Instruction 1: In the rows from a data source, reproduce every line from the line with "At what coordinates should I click to accomplish: Open the green" up to and including the line with "Click the 'Desktop", requests included. Increase each coordinate value in the answers by 20 and leave all other numbers as they are.

Ernest Mbewe

Personal information
- Date of birth: 11 November 1994 (age 30)
- Place of birth: Zambia
- Position(s): Midfielder

Team information
- Current team: Zanaco F.C.
- Number: 12

Senior career*
- Years: Team / Apps / (Gls)
- 2015–: Zanaco F.C.

International career^{‡}
- 2017–: Zambia / 20 / (0)

= Ernest Mbewe =

Zambian footballer (born 1994)

Ernest Mbewe (born 11 November 1994) is a Zambian footballer who plays as a midfielder for Zanaco F.C. and the Zambia national football team.

==International career==
Mbewe made his senior international debut on 16 July 2016, starting in a 4–0 victory over Eswatini during qualifying for the African Nations Championship. Mbewe was named in the final squad for that tournament after Zambia qualified, appearing in all four matches against Uganda, Ivory Coast, Namibia, and Sudan. Mbewe was also included in Zambia's squad for the 2019 COSAFA Cup, appearing in all three of Zambia's matches as they won the tournament.

Items from a data source:

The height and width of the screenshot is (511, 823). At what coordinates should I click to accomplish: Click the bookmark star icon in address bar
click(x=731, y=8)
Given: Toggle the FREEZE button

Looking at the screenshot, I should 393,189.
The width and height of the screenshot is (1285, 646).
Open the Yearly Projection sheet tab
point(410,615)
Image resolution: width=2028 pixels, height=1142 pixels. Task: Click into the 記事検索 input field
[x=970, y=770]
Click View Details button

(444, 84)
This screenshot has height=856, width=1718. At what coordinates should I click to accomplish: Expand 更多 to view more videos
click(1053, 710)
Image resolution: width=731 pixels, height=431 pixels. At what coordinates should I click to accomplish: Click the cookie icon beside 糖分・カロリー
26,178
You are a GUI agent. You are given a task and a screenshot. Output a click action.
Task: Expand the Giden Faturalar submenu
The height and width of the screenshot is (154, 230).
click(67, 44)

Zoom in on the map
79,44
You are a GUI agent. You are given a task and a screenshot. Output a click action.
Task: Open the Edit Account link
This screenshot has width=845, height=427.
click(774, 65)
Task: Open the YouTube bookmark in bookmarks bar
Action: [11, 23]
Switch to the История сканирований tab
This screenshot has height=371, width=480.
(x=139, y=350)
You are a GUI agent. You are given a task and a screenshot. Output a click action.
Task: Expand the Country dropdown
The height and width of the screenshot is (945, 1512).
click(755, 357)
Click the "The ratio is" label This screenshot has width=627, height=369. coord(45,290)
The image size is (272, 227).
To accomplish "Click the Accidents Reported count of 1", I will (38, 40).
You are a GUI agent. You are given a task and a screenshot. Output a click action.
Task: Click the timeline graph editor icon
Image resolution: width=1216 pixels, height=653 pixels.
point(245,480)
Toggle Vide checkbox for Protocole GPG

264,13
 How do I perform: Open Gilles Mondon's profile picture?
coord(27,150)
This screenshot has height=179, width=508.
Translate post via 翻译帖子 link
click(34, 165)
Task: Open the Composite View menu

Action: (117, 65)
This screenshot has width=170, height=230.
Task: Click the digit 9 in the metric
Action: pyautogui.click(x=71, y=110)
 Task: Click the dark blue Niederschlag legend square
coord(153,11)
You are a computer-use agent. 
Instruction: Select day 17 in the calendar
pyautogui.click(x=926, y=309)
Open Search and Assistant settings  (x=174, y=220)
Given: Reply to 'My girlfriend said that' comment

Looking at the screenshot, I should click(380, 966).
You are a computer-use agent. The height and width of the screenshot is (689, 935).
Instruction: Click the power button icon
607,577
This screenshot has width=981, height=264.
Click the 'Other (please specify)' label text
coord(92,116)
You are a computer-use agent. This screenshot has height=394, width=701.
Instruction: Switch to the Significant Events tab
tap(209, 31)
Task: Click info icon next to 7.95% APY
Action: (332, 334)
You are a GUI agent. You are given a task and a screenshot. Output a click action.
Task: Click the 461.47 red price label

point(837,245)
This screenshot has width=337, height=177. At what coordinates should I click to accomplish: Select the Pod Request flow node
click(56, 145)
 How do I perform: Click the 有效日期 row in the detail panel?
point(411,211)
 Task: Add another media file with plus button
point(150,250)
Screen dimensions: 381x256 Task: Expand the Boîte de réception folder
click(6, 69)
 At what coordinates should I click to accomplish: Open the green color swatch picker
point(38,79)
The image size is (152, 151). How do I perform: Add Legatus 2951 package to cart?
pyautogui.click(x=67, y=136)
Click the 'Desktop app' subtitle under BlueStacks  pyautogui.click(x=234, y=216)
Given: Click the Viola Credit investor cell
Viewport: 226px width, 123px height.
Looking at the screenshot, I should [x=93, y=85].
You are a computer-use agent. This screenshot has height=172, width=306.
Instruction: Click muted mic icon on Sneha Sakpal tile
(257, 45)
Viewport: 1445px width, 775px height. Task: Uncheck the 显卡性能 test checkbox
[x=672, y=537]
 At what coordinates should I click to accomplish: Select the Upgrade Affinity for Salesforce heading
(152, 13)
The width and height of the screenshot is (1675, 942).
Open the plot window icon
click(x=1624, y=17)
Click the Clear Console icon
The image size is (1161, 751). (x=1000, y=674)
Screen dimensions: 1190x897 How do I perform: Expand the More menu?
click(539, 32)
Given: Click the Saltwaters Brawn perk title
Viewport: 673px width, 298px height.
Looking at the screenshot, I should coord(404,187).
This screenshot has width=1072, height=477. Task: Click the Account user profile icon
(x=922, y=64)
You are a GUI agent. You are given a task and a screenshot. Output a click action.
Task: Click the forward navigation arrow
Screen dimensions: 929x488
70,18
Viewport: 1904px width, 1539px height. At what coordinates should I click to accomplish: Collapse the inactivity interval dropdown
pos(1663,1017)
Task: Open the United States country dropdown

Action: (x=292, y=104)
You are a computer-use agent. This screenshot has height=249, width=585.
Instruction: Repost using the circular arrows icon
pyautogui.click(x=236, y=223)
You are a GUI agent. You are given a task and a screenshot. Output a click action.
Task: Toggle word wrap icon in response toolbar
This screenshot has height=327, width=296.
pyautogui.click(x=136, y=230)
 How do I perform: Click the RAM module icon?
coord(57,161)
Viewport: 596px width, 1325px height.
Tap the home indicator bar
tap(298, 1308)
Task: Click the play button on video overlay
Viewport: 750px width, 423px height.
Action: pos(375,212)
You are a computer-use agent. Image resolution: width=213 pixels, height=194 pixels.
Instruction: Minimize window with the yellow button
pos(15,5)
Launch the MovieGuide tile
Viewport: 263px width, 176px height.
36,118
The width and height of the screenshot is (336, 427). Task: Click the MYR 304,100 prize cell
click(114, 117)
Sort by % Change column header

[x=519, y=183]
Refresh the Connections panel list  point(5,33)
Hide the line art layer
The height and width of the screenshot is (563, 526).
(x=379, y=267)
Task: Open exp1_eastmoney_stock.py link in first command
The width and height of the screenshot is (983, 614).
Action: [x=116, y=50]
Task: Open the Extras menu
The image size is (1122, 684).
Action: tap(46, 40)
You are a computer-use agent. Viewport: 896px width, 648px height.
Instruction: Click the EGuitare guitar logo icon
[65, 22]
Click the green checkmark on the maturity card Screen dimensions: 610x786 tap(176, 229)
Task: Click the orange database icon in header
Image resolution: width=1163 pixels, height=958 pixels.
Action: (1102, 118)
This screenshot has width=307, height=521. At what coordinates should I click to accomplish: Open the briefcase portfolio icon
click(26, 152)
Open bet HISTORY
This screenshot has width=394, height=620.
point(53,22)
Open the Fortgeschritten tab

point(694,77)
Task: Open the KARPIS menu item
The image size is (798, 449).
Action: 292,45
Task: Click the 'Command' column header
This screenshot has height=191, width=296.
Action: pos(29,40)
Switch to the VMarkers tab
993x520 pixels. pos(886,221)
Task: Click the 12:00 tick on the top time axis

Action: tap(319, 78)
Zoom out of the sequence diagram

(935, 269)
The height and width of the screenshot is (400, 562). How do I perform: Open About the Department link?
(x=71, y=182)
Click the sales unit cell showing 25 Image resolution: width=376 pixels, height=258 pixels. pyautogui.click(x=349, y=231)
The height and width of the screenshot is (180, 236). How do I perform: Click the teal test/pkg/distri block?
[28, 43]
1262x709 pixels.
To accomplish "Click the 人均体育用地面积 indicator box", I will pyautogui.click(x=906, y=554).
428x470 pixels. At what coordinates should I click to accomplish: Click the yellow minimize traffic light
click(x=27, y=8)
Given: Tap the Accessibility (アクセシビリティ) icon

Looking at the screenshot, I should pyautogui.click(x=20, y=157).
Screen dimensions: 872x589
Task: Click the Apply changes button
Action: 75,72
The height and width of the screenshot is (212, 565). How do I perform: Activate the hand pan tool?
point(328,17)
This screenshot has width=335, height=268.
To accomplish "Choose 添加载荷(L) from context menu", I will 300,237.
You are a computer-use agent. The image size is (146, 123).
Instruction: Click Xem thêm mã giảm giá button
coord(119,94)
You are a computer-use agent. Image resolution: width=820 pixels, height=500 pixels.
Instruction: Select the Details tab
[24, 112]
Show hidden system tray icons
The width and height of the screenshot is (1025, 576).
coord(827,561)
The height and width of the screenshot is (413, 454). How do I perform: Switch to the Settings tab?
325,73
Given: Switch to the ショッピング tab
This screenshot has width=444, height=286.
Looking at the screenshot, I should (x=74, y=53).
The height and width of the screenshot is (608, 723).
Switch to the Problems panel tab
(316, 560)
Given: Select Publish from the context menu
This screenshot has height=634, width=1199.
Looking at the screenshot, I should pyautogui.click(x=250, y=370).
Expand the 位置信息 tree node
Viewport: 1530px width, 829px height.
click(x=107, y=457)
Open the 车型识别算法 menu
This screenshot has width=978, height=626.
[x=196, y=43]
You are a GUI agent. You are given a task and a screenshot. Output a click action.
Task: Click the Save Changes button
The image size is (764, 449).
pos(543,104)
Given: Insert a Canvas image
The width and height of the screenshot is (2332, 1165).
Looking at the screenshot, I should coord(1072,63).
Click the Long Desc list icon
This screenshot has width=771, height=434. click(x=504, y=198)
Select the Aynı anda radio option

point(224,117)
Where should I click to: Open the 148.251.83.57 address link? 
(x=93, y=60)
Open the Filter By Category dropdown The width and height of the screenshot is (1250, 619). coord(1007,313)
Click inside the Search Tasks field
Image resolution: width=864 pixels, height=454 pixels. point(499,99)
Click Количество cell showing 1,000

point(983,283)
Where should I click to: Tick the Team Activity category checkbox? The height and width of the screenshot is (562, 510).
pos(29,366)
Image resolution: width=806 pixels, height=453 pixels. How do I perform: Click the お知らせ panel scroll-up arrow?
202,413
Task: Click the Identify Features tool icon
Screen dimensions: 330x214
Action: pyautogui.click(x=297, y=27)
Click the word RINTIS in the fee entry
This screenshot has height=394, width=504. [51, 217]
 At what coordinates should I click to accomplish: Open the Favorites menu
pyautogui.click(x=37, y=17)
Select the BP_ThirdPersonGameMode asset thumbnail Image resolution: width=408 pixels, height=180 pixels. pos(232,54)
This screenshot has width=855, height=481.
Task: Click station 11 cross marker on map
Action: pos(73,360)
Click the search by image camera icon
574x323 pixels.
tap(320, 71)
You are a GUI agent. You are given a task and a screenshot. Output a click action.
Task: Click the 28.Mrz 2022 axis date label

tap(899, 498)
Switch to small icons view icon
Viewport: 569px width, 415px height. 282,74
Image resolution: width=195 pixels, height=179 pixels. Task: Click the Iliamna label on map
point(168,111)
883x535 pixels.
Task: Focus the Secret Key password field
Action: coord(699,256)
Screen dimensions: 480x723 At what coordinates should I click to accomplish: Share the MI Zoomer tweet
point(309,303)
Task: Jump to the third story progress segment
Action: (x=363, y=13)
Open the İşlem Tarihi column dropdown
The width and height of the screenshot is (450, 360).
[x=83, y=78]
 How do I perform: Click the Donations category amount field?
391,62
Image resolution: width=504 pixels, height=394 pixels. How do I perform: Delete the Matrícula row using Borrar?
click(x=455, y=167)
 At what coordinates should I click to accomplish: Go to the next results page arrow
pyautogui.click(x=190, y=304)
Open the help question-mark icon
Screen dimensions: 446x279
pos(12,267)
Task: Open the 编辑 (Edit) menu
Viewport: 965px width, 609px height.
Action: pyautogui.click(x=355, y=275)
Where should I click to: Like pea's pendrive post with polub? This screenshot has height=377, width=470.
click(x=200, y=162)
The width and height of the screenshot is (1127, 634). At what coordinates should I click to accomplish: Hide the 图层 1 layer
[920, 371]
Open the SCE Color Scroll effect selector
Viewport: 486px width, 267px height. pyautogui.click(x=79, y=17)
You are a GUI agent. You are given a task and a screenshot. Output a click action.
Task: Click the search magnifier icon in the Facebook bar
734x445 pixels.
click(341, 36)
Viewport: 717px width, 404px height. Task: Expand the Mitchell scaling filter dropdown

Instruction 2: Retype the passage of the Ernest Mbewe text from "Personal information" up to and including "2015–: Zanaco F.C.".

Final answer 1:
 At what coordinates should I click to accomplish: Open the green color swatch picker
point(58,99)
The image size is (152, 151). How do I perform: Add Legatus 2951 package to cart?
pyautogui.click(x=87, y=156)
Click the 'Desktop app' subtitle under BlueStacks  pyautogui.click(x=254, y=236)

Final answer 2:
Personal information
- Date of birth: 11 November 1994 (age 30)
- Place of birth: Zambia
- Position(s): Midfielder

Team information
- Current team: Zanaco F.C.
- Number: 12

Senior career*
- Years: Team / Apps / (Gls)
- 2015–: Zanaco F.C.